To boast that Texas is a business friendly state when we tolerate the distribution of tax dollars, dollars forcefully taken from our citizens, to select businesses who just happen to have the right political connections is the worst sort of deceptive trade and false advertising.  In fact, what has been created here in Texas is a very unfriendly business climate, one that screams, we’ll only treat you favorably if you’re making large political contributions to various politicians, “it’s pay to play, baby”.

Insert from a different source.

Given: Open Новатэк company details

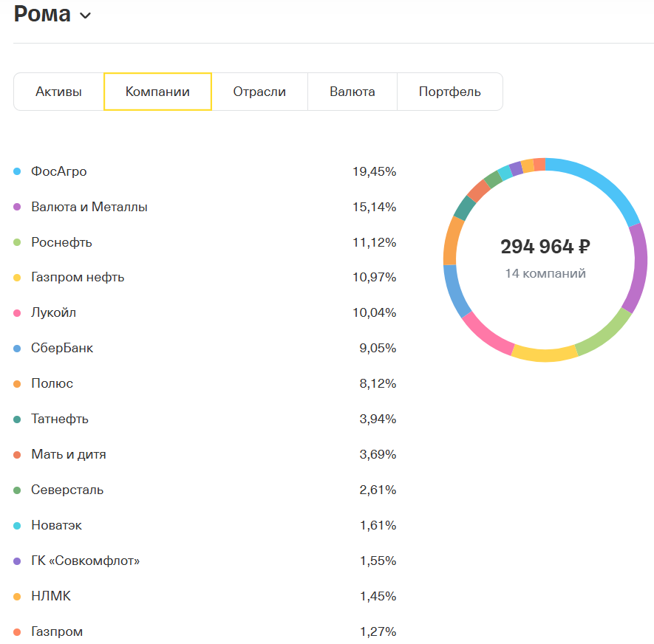Looking at the screenshot, I should (58, 525).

  • Government power is to be limited to protecting people and their property from aggression.  When government strays beyond that purpose, it ends by regulating and restricting down to the smallest detail.  So what you say? Those regulated things need regulatin’. vonMises rightly notes “All mankind’s progress has been achieved as a result of the initiative of a small minority that began to deviate from the ideas and customs of the majority until their example finally moved the others to accept the innovation themselves. To give the majority the right to dictate to the minority what it is to think, to read, and to do is to put a stop to progress once and for all.2

Perhaps more to the point, the fifth-century B.C. Chinese philosopher Mo-tzu once remarked that if someone can recognize an act of unjust aggression when it is perpetrated by one individual against another, but not when the same act is perpetrated by an organized group of individuals, such a person must be confused about right and wrong.3

Government has no business in economic development as it is being practiced today.  Government’s job is to protect people and property from aggression, to protect the innocent and punish the wrong doer.  Provide that level playing field for one and all and Texas truly will be a business friendly state.  Unfortunately, despite the oft seen Norman Rockwellian imagery extolling the virtue of small business, today the message from Texas screams, “pay to play, only the wealthy need apply”.

There is no state in the union that enjoys the diversity that Texas offers: in our people, in our heritage, in our natural resources and in our industry.  There is every reason that Texans should be the most prosperous in the country and yet as this article points out, Texas “has the third highest proportion of hourly jobs paying at or below minimum wage.”  And study after study shows Texas slipping on indexes measuring freedom and the prosperity that accompanies it, the most recent coming from the Cato Institute giving our governor (and thereby our state policy) a C for fiscal conservatism.4

Ezra Taft Benson, Former Sec. of Agriculture during the Eisenhower administration addressed the proper role of government, “Are there not, in reality, underlying, universal principles with reference to which all issues must be resolved whether the society be simple or complex in its mechanical organization? It seems to me we could relieve ourselves of most of the bewilderment which so unsettles and distracts us by subjecting each situation to the simple test of right and wrong. Right and wrong as moral principles do not change. They are applicable and reliable determinants whether the situations with which we deal are simple or complicated. There is always a right and wrong to every question which requires our solution.” (Albert E. Bowen, Prophets, Principles and National Survival, P. 21-22)  Unlike the political opportunist, the true statesman values principle above popularity, and works to create popularity for those political principles which are wise and just.   Read the rest of Mr. Benson’s remarks here formerly/https://dl.dropbox.com/u/9289367/THE%20PROPER%20ROLE%20OF%20GOVERNMENT.doc.

No question, Texas needs political leaders who will value principle above popularity and who will work to create popularity for those political principles which are wise and just, lest we tumble down our own fiscal cliff.

 

 

1 von Mises, Ludwig Liberalism in the Classical Tradition  German edition, 1927; latest English edition Copyright 1985 The Foundation for Economic Education, Irvington, NY. Translation by Ralph Raico. Online edition Copyright The Mises Institute, 2000.

2ibid

3Burton Watson, ed. & trans., Mo Tzu: Basic Writings (New York: Columbia University Press, 1963), pp. 50-51.

4 Edwards, Chris. ”Fiscal Policy Report Card on America’s Governors: 2012” Cato Institute, Oct. 9, 2012.